I have tried to run Euclid's algorithm in reverse to solve this problem but i'm not sure that it works. As above (in the title) the problem is to find mod($d \times e$,$n$)=1, given $e=7$ and $n=3120$ find $d$. One answer using MATLAB is 1783, but I am looking for pen and paper method.

Answer 1

You want a solution of $7d+3120k=1$. I learned the method as follows: run Euclid's algorithm on $7$ and $3120$ in the top row of the matrix, carry out the same operations on letters $a,b$ in the bottom row. $$\begin{pmatrix} 7 & 3120 \\ a & b \end{pmatrix} \to \begin{pmatrix} 7 & -2 \\ a & b-446a \end{pmatrix} \to \begin{pmatrix} 1 & -2 \\ -1337a +3b & b-446 \end{pmatrix} $$ So, $-1337\cdot 7 +3\cdot 3120=1$. This gives $d=-1337$, which may be negative but I like it.

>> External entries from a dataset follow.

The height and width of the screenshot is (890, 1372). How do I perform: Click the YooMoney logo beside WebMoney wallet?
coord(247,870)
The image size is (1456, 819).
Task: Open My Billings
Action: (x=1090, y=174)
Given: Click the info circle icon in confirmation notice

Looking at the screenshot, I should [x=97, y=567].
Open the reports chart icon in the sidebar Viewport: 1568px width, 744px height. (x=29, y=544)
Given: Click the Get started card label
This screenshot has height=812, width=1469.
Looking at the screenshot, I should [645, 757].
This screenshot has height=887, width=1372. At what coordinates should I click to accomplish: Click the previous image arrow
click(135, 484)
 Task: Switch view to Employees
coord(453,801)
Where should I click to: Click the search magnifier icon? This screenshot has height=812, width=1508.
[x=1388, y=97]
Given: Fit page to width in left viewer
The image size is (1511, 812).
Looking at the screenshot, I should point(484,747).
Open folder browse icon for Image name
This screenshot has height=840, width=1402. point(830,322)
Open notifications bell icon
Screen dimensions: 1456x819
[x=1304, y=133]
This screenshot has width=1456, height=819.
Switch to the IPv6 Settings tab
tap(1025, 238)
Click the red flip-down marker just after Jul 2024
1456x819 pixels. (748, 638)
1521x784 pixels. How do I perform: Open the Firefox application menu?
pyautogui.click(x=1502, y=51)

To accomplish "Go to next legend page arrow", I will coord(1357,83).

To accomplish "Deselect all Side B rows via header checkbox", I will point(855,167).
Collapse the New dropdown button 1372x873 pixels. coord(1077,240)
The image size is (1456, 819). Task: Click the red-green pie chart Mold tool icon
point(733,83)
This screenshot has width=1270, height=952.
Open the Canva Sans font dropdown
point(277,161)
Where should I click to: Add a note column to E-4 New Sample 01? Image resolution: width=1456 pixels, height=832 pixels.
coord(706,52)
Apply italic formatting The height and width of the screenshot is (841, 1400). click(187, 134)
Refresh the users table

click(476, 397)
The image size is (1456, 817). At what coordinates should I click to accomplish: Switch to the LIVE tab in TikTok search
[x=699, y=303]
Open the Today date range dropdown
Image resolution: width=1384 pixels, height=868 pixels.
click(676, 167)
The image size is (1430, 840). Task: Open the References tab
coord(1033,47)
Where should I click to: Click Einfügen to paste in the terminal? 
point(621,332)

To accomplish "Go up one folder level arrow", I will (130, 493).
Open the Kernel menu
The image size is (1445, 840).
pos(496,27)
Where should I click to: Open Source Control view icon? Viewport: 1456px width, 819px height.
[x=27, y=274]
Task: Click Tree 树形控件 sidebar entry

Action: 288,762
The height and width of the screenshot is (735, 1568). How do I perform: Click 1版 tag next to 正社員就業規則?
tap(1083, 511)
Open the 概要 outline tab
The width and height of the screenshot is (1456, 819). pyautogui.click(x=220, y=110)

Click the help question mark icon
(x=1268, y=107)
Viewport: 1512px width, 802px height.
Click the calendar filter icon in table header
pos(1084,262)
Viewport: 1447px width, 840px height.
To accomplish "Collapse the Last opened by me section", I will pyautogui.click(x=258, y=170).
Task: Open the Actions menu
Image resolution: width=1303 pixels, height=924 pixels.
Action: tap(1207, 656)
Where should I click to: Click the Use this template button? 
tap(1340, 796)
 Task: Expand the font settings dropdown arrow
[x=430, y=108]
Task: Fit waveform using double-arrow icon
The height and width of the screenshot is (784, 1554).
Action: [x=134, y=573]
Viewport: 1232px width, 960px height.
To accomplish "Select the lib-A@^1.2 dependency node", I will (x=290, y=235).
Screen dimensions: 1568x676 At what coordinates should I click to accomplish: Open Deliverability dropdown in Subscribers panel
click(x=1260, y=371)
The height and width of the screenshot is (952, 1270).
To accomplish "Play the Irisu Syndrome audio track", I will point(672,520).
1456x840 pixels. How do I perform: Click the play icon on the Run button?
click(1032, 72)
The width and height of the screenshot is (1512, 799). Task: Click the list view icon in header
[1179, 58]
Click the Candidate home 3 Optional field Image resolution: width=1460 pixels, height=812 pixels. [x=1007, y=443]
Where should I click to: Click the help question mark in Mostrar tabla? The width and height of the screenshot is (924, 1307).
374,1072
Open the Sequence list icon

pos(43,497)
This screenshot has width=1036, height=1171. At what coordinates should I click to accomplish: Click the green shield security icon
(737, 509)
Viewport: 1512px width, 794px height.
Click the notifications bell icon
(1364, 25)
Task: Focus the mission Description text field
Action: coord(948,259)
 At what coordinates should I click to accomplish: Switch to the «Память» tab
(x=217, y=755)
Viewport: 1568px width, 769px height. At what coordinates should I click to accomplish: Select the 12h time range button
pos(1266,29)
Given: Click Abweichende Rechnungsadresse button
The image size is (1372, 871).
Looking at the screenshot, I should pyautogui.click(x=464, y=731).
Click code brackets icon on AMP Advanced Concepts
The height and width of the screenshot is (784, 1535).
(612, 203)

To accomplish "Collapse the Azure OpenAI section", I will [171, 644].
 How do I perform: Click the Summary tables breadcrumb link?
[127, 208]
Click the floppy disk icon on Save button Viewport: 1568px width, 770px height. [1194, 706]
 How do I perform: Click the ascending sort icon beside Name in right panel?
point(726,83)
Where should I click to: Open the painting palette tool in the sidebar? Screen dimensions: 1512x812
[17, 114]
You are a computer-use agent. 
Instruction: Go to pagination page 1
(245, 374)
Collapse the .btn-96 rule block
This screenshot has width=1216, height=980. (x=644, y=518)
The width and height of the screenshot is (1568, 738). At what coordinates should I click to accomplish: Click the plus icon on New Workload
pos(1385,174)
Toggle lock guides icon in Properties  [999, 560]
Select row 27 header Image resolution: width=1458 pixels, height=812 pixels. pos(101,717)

(Adding $3120$ yields your answer.)

Answer 2

$$3120=7(445)+5.$$ $$7=5(1)+2.$$ $$5=2(3)-1.$$ $$\text {Therefore }\quad 1=-5+3(2)=-5+3(7-5(1))=-4(5)+3(7)=$$ $$=-4(3120-7(445))+3(7)=$$ $$=3120(-4)+7((445)(4)+3)=3120(-4)+7(1783).$$

OR, since $5$ and $7$ are small we can easily see that $4(5)=7(3)-1$ and take a short-cut : $4(3120) =4(7(445)+5)=7(4)(445)+3(7)-1$ so we have $1\equiv 7(4(445)+3)\equiv 7 (1783)\pmod {3120}.$

Note that at the step $5=2(3)-1$ we do not have to use $5=2(2)+1.$ It suffices that $5=2(x)+y$ with $|y|<2,$ and taking $y=-1$ is more convenient here. We can do this at the first step: $3120=7(446)-2,$ and have a shorter short-cut.